Unternehmertag 2019: Europas Wahl und Zukunft

Zum Nachhören und Nachlesen:
Rede von LVU-Präsident Braun (MP3)
Grußwort von Ministerpräsidentin Dreyer (MP3)
Rede von Rolf-Dieter Krause, ehem. ARD-Korrespondent in Brüssel (MP3)
Lesefassung der Rede von LVU-Präsident Braun (PDF)

LVU-Präsident Dr. Gerhard F. Braun zeigte sich auf dem Unternehmer-Tag am 28. Mai 2019 erleichtert über denden Ausgang der Europawahl: „In Straßburg haben weiterhin Parteien eine Mehrheit, die die EU weiterentwickeln wollen, nicht abwickeln.“ Die Europafeinde seien, gerade in Deutschland, in die Schranken gewiesen worden. „Das ist gut so. Wer einfache Antworten auf komplexe Fragen gibt, liegt immer falsch“, so der LVU-Präsident vor über 200 Gästen im Kurfürstlichen Schloss zu Mainz.

Mit Blick auf die weltweiten Handelskonflikte forderte Braun das EU-Parlament, die Kommission und die Mitgliedstaaten auf, die gemeinsame Außen-, Sicherheits-, und Verteidigungspolitik rasch und deutlich zu vertiefen. Europa dürfe nicht länger als Statist einem Schauspiel beiwohnen, das von den USA und China gegeben werde. Oberstes Ziel müsse es sein, die WTO zu stärken und zu reformieren. Priorität zwei seien Freihandelsverträge. „Hier können wir uns keine ideologische Ablehnung mehr leisten, wie wir es bei TTIP und CETA noch erlebt haben“, sagte Braun.

Eine stärkere weltpolitische Rolle der EU setze indes voraus, dass die Gemeinschaft ihre Hausaufgaben erledige. Dazu zählten eine gemeinsame Klimapolitik, die Vollendung des Binnenmarktes sowie die Einführung eines digitalen Binnenmarktes sowie eines gemeinsamen Energie-Binnenmarktes.
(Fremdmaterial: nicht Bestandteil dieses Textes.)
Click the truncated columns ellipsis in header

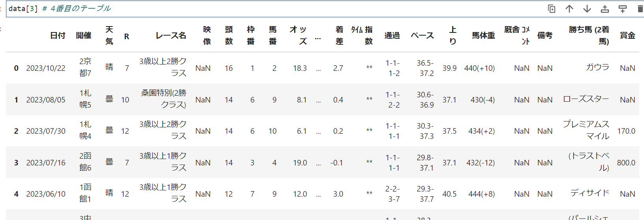pyautogui.click(x=318, y=38)
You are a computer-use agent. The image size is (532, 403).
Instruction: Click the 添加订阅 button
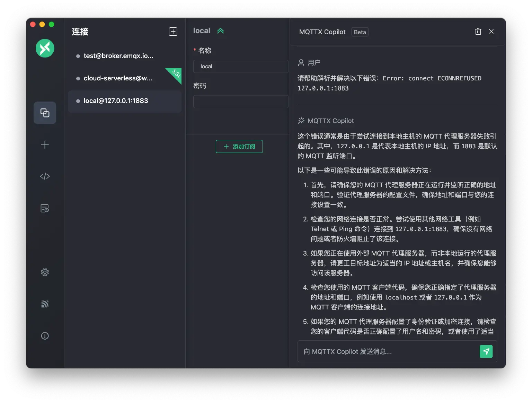[239, 146]
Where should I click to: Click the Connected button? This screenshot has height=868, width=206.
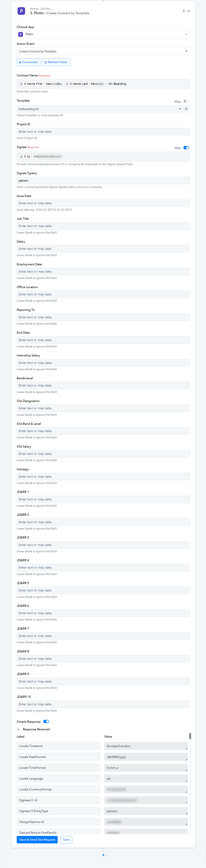pyautogui.click(x=28, y=62)

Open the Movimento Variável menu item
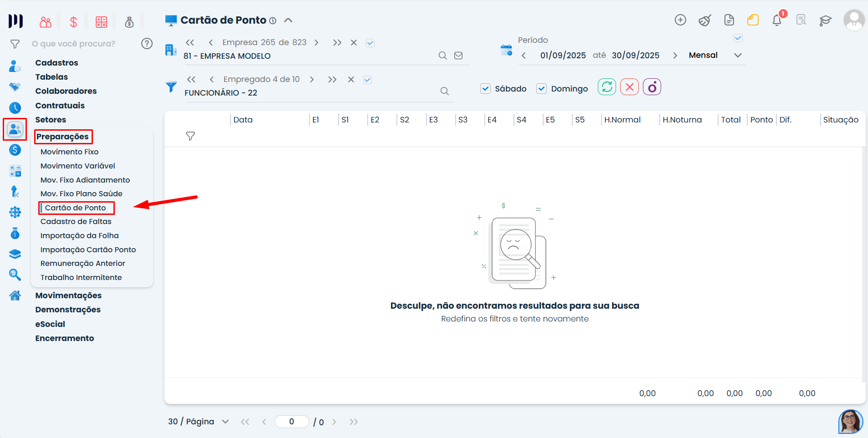[x=77, y=166]
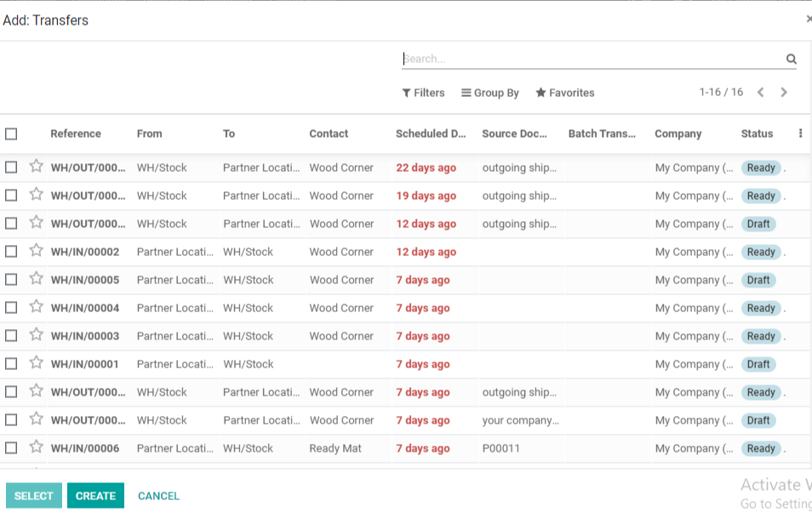The width and height of the screenshot is (812, 518).
Task: Go to previous page of transfers
Action: [761, 93]
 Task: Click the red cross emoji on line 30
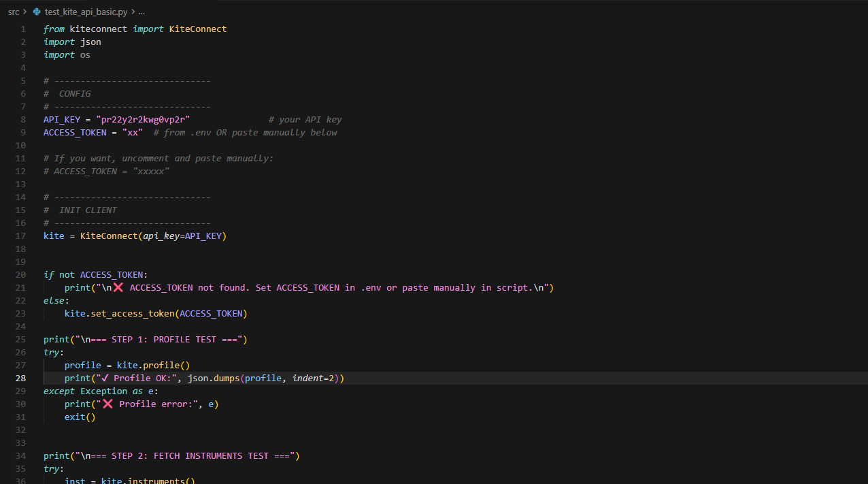point(108,404)
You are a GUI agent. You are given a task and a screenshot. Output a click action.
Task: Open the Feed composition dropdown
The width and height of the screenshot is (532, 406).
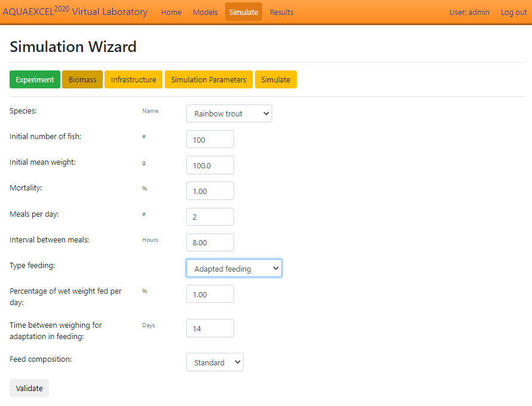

„Zusammengefasst: Mehr Wettbewerbsfähigkeit sollte Ziel und Fixpunkt der zukünftigen EU-Politik sein“, sagte der LVU-Präsident. Das gelte aber auch für die Bundesregierung, die aber genau das Gegenteil unternehme.

Als Beispiel nannte Braun die geplanten Einschränkungen im Befristungsrecht und die Grundrente, von SPD-Arbeitsminister Heil irreführend „Respektrente“ genannt.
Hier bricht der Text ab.